Sienna plugged her laptop in and took her seat at her table, silently greeting the long untouched books around her as she waited for the lightly purring machine to load up her homepage screen. The sun, though finally beginning to wane slightly, was still unseasonably ferocious as it poured through the library windows, pooling in shimmering waves across Sienna’s table, forcing her eyes to squint and cooking her brain, making her already muggy thoughts and functions even muggier, and meaning it took her a few seconds to register what her facebook page was telling her. The little red and blue icons in the top left hand corner of her screen were indicating that she had three new notifications and one new message. Sienna’s sleepy eyes widened in surprise as she shuffled her chair and laptop further into the shade, to better seen the screen. It was not the three notifications that had peaked her interest - she would often get notifications and invitations from the many different pages and groups that she was linked to on here - it was the single, lone message that had caught her off-guard. Nobody on facebook ever privately messaged her, none of her ‘friends’ on the site knew her well enough or would ever have any need to. Her heart caught in her throat as a stray thought floated through her subconscious - ‘It could be Sam.’ Just when she’d thought she’d escaped, could this message be the idiot jock once again trying to force his company upon her, just through a different medium this time?

             
Her mouse hand trembled as she led the cursor towards the offending red icon, dreading what she might find behind it, and repeating -

“Leave me alone. Just leave me alone!” In a groaning whisper. Her laptop, still not fully warmed up, took a few long moments to reveal the message.

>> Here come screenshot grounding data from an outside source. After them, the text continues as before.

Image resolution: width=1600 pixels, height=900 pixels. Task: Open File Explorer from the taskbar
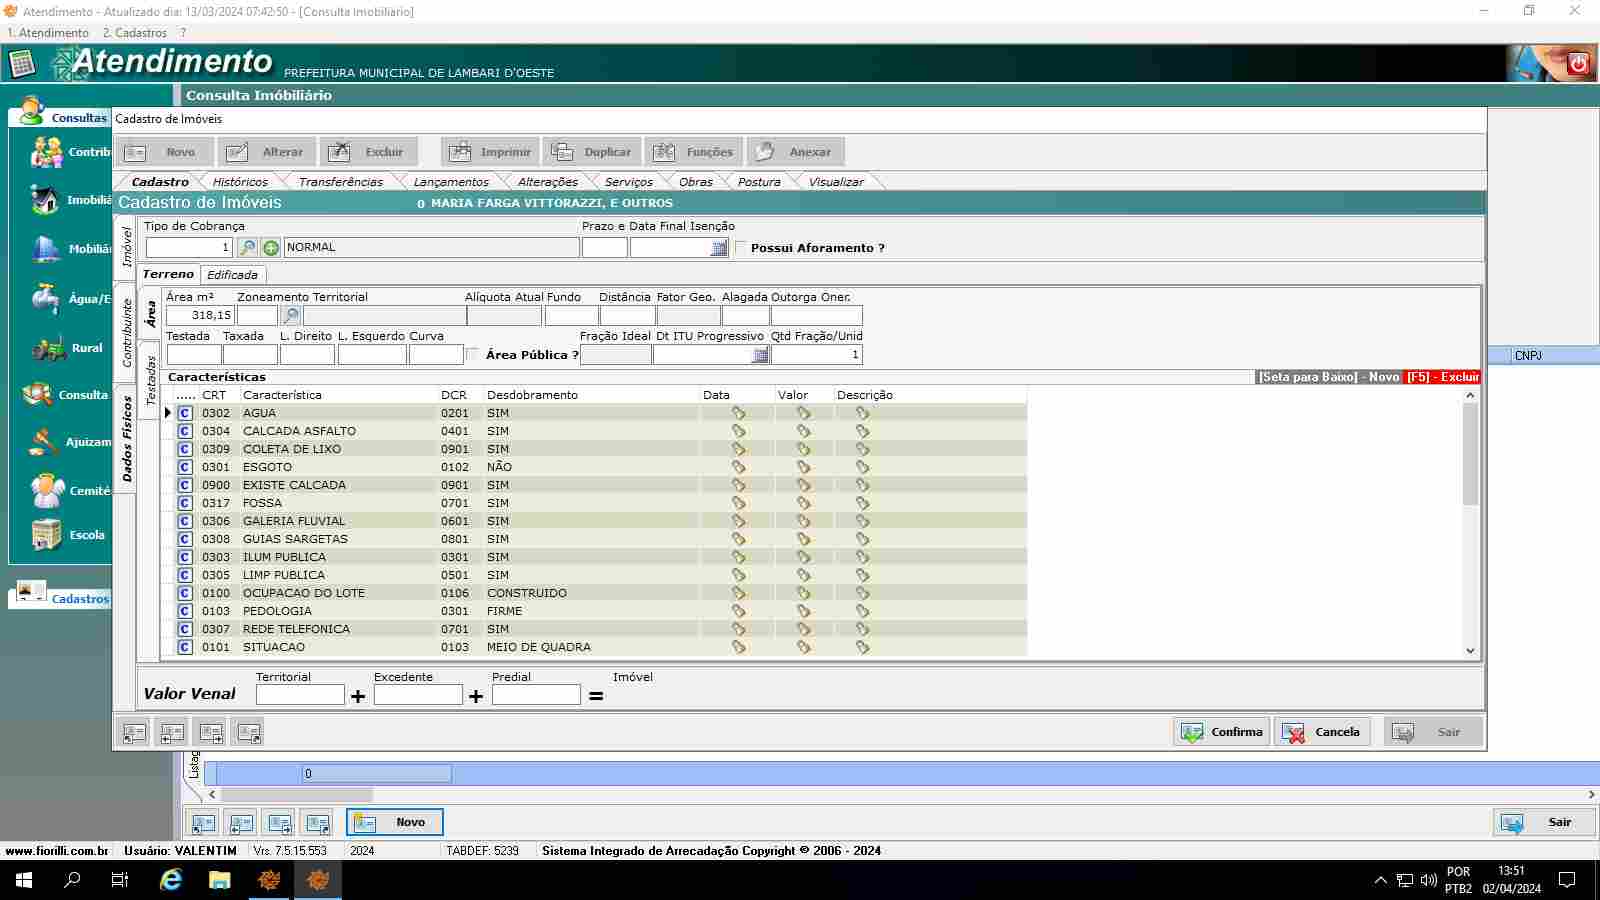pyautogui.click(x=220, y=880)
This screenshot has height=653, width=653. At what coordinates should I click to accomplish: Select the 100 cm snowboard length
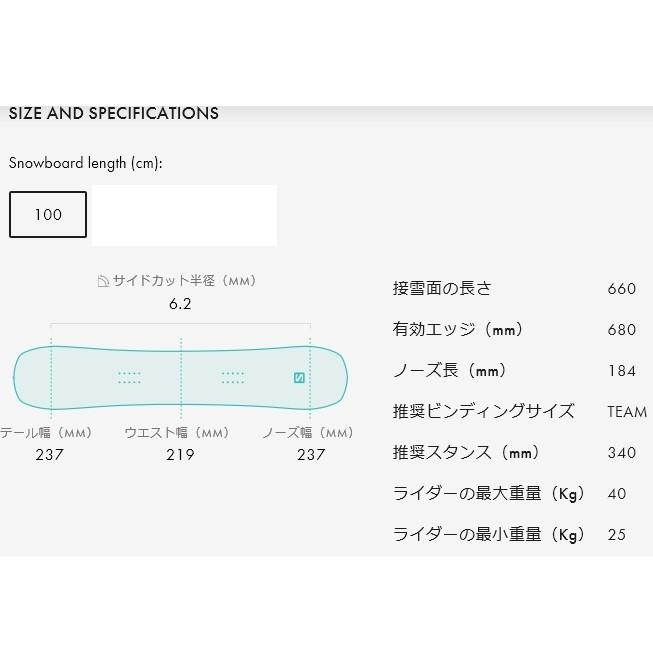point(48,215)

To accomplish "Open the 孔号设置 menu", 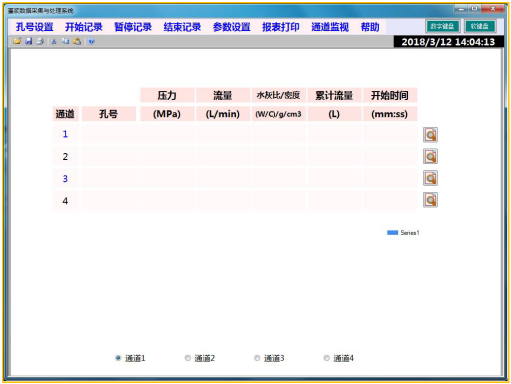I will [x=35, y=27].
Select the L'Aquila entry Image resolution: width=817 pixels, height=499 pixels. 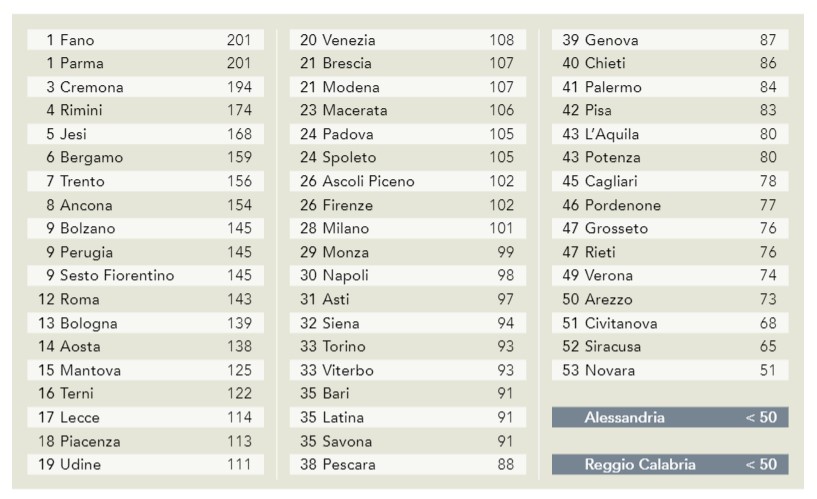click(669, 134)
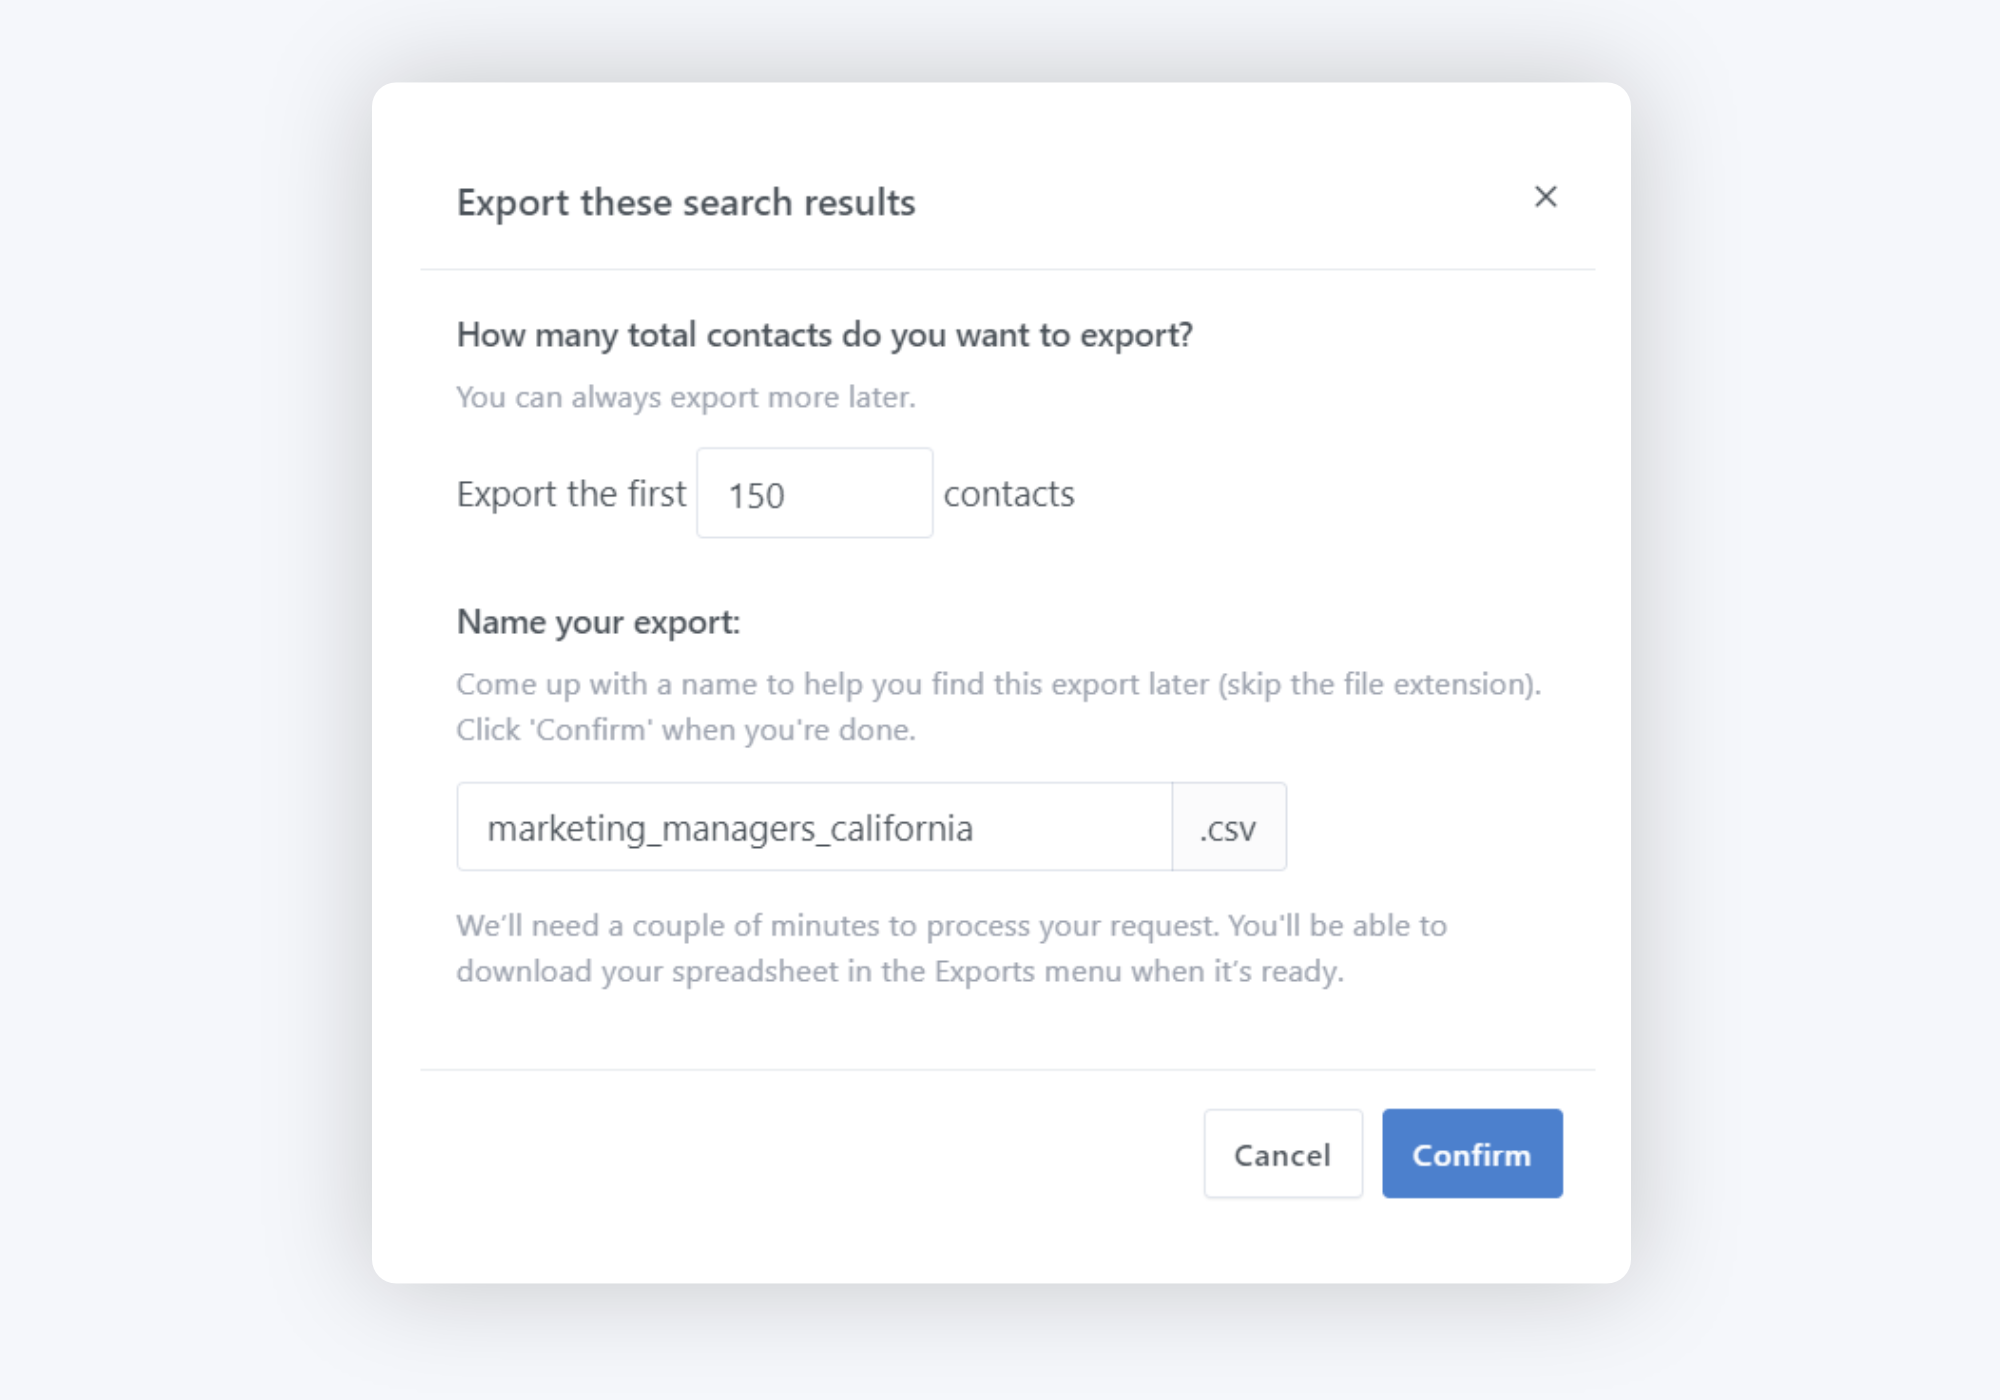
Task: Click the 'Export these search results' title
Action: tap(686, 202)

              The page finally loaded and Sienna was instantly assaulted by a tidal wave of relief, followed by a sharp slap of confusion. Her eyes rolled over the unfamiliar name ‘Lewis Stowell’, trawling through her mind but finding no recognition - this wasn’t anyone she knew, and certainly wasn’t one of the few names to be found in her meager ‘friends’ list. But at least it wasn’t Sam.

             
Sienna shook her confused, muggy head, attempting to stretch her puffy, slit eyes wider and cast the morning fogginess aside in preparation of this unanticipated and intriguing message. The message was only a few brief lines at the top of her screen, which Sienna read and read again a few times over, making sure she hadn’t missed anything out -

 

“Dear Sienna,

You do not know me, and I do not wish to appear overly bold, but I simply had to message you. I saw the comment you left of the British Poetry Centre page the other day - the Rainer Maria Rilke quote - and was moved to let you know that I admire and share your tastes. Rilke is far too underappreciated in today’s society (the youth don’t know what they’re missing out on!), and it was truly a refreshing joy to see his wonderful work being shared and appreciated - a joy I have you to thank for.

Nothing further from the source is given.